■ **REQUIREMENT**
Shift every coordinate in the answers by -76 and reproduce, requests included, only the records from the line containing "How do I perform: Click" through the end of the records, both ends included. Leave the pictures out of your answer.

■ **MATERIAL TO PROCESS**

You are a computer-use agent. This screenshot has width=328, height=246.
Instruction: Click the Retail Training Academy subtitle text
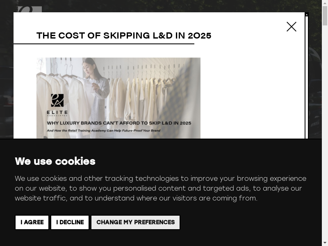(103, 131)
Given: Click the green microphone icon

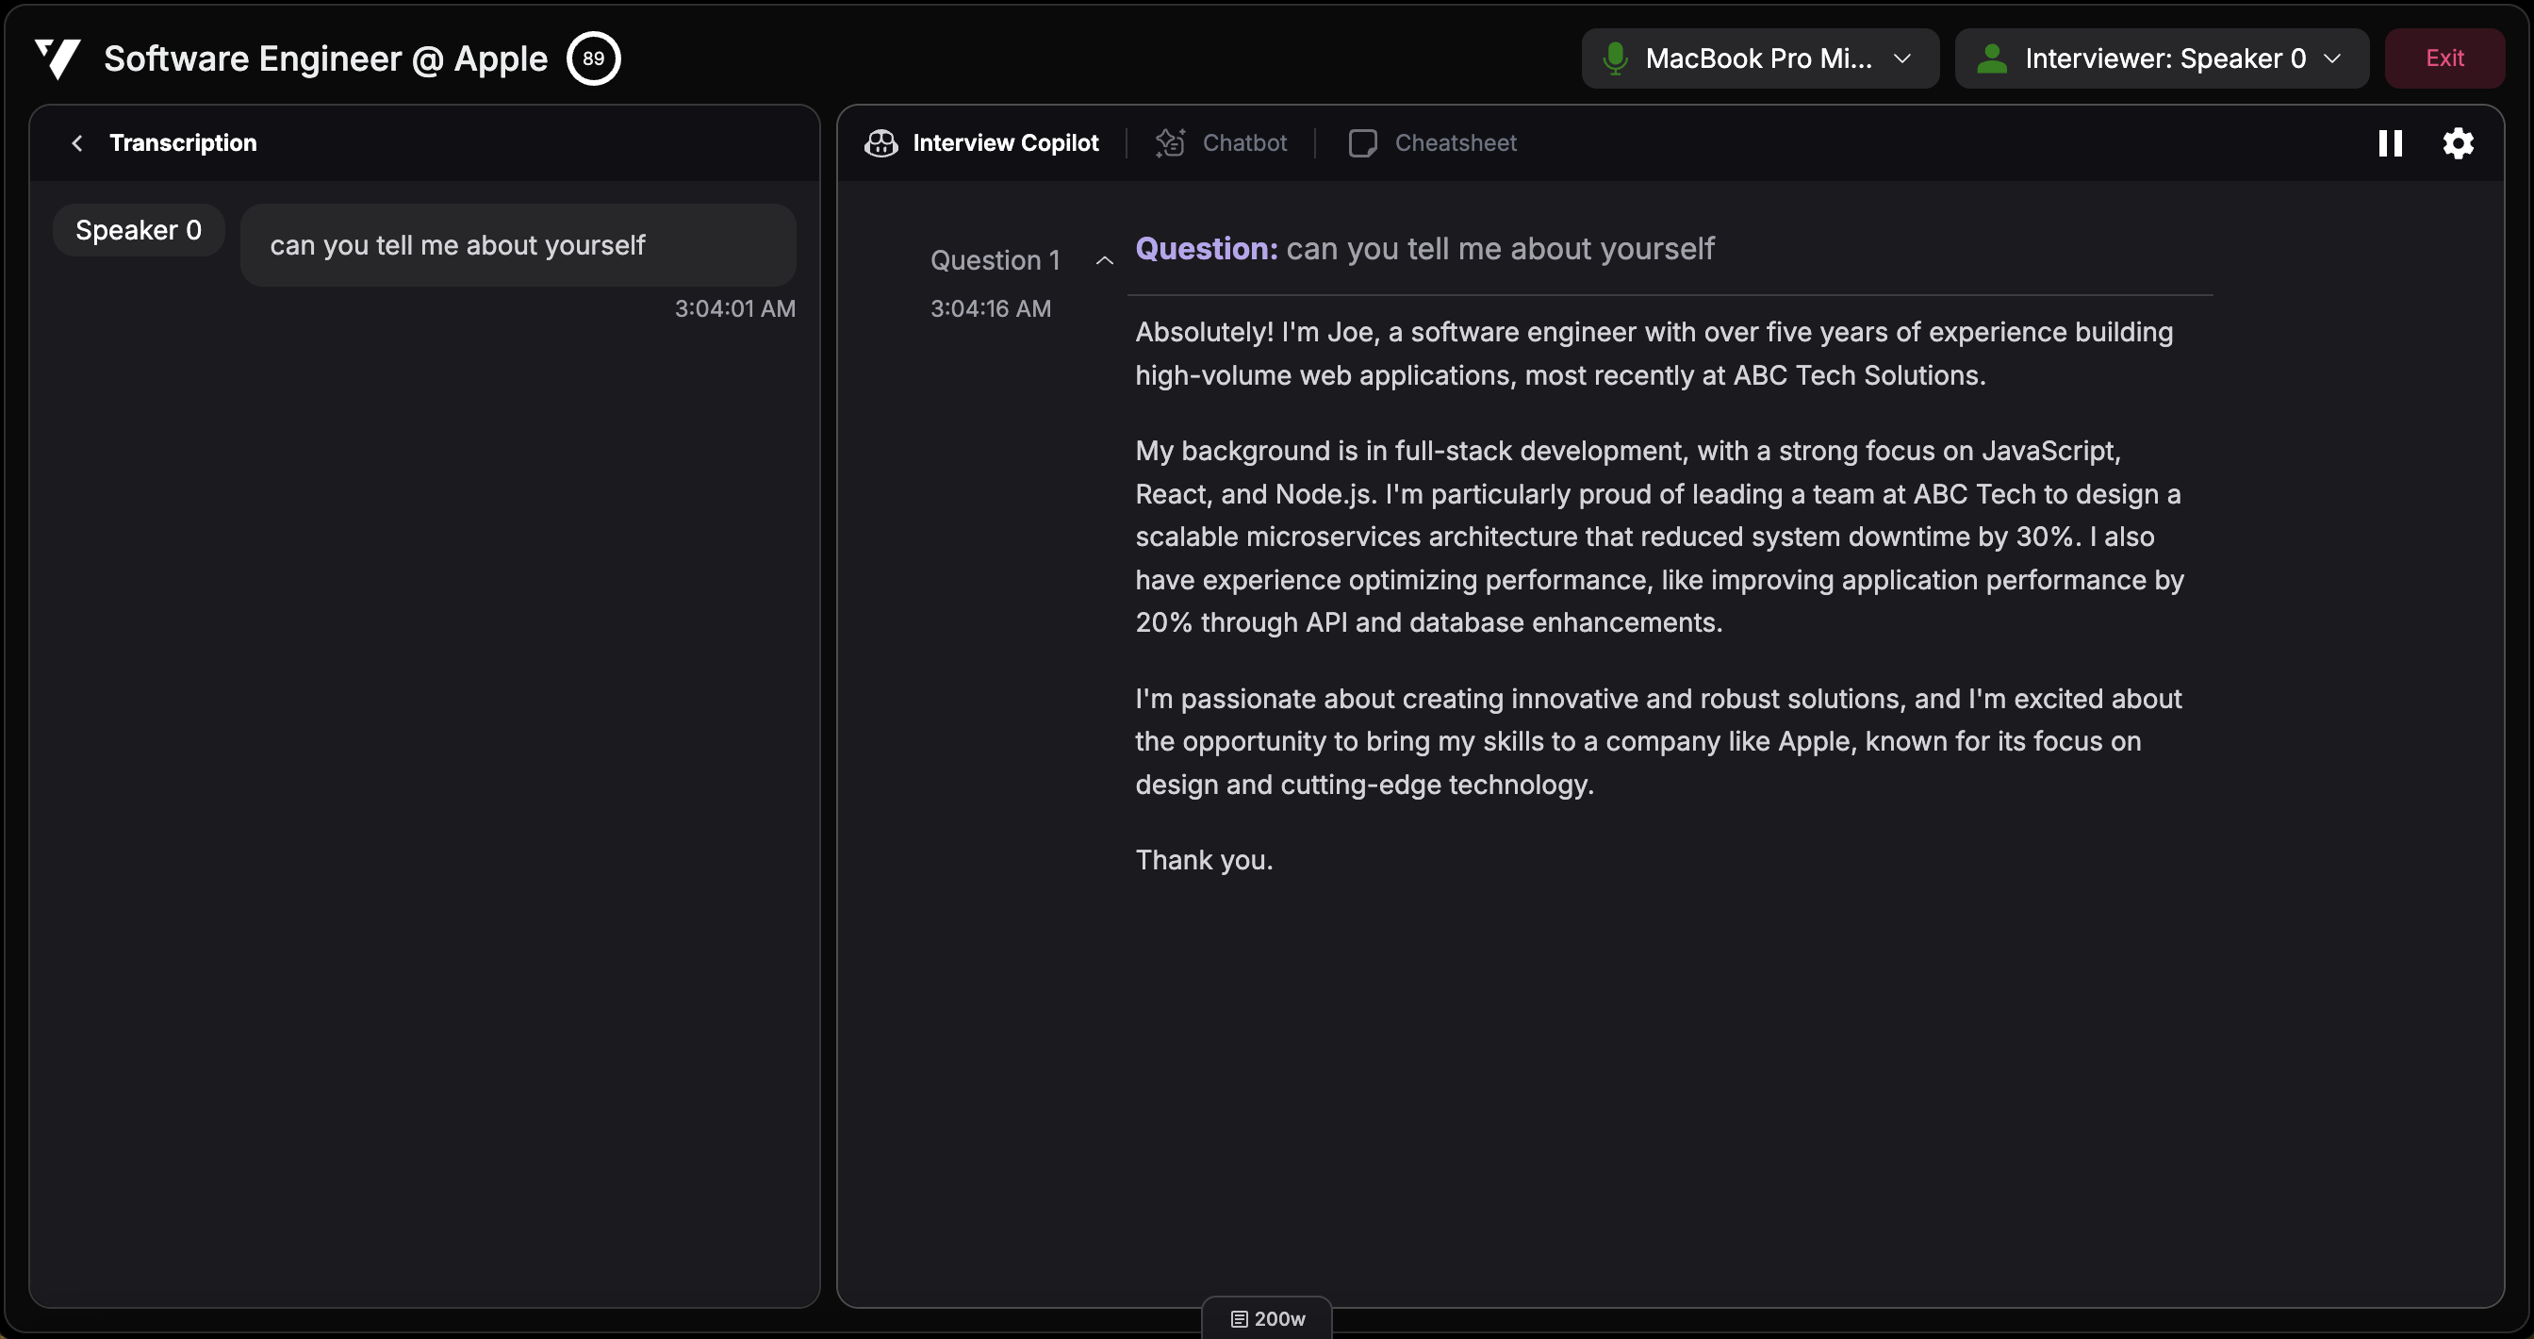Looking at the screenshot, I should pyautogui.click(x=1614, y=59).
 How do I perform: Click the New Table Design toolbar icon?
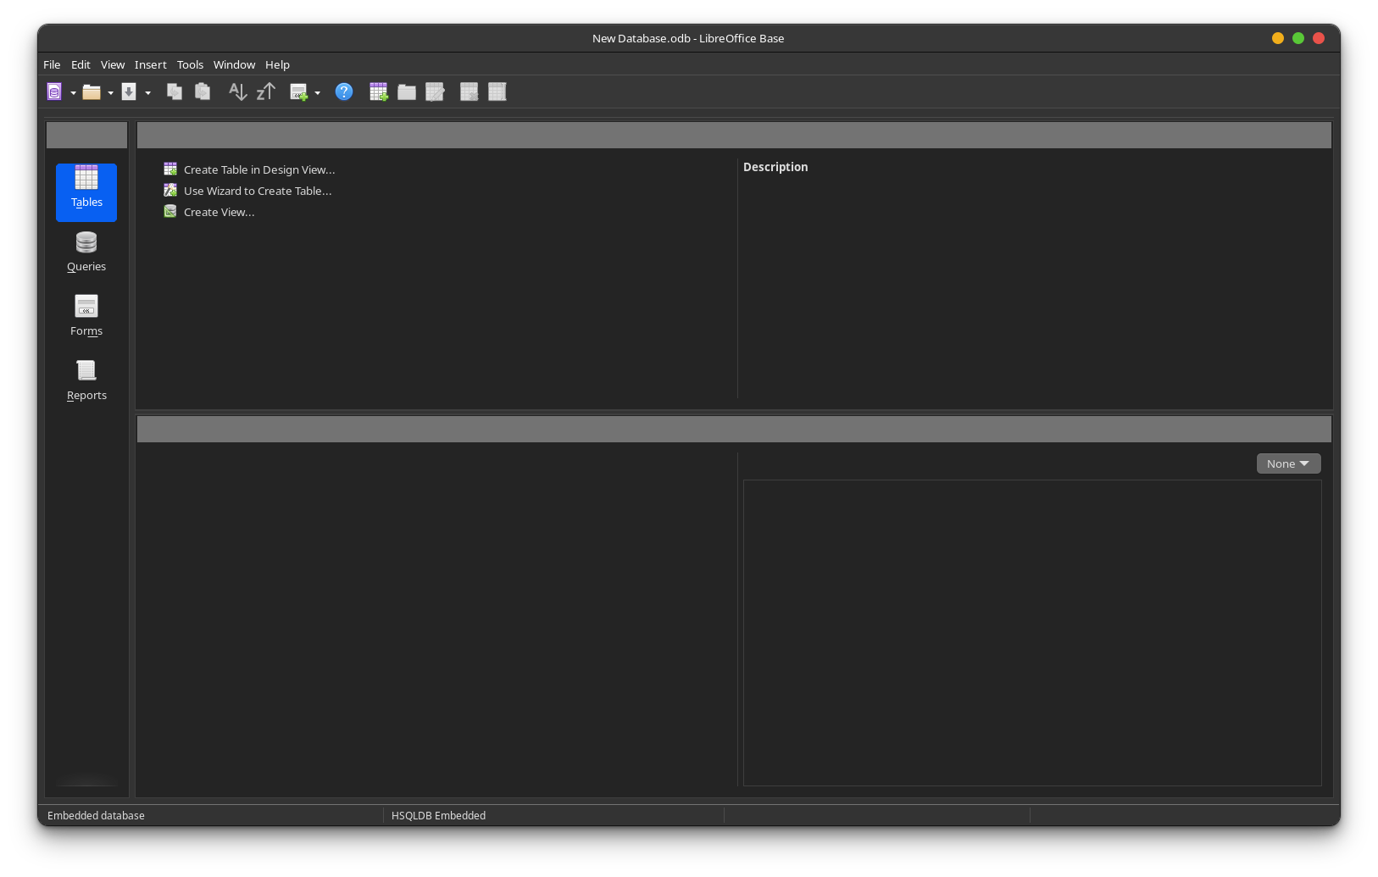pos(379,92)
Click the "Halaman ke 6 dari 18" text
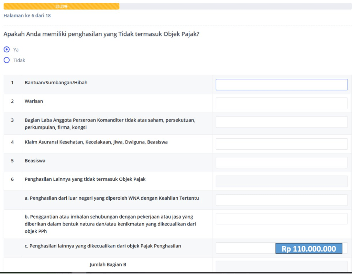 coord(27,15)
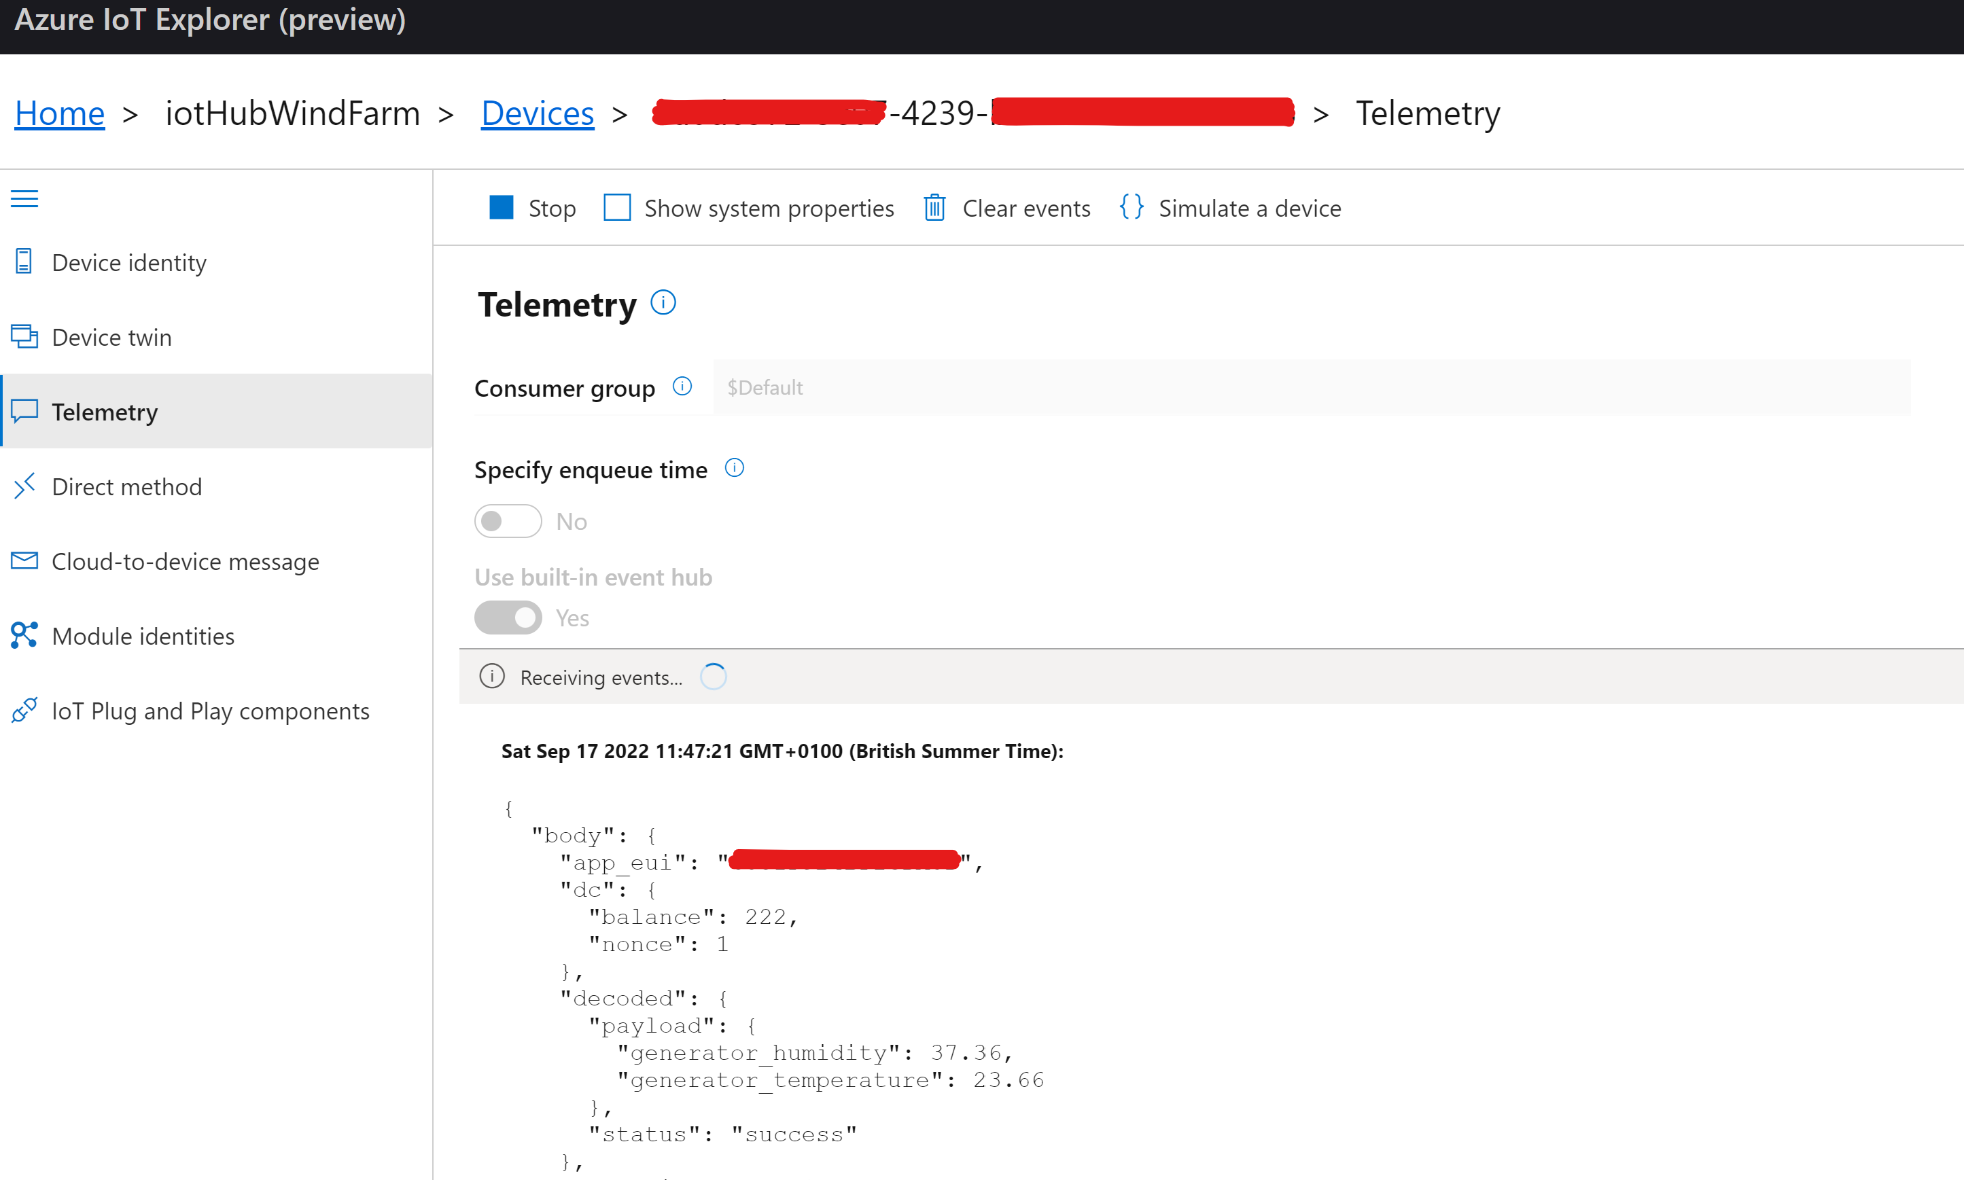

■ **RESPONSE TO THIS EXERCISE**
 How do I perform: Click the New Table Design toolbar icon?
pos(303,16)
Click the "Halaman ke 6 dari 18" text
 coord(-49,-61)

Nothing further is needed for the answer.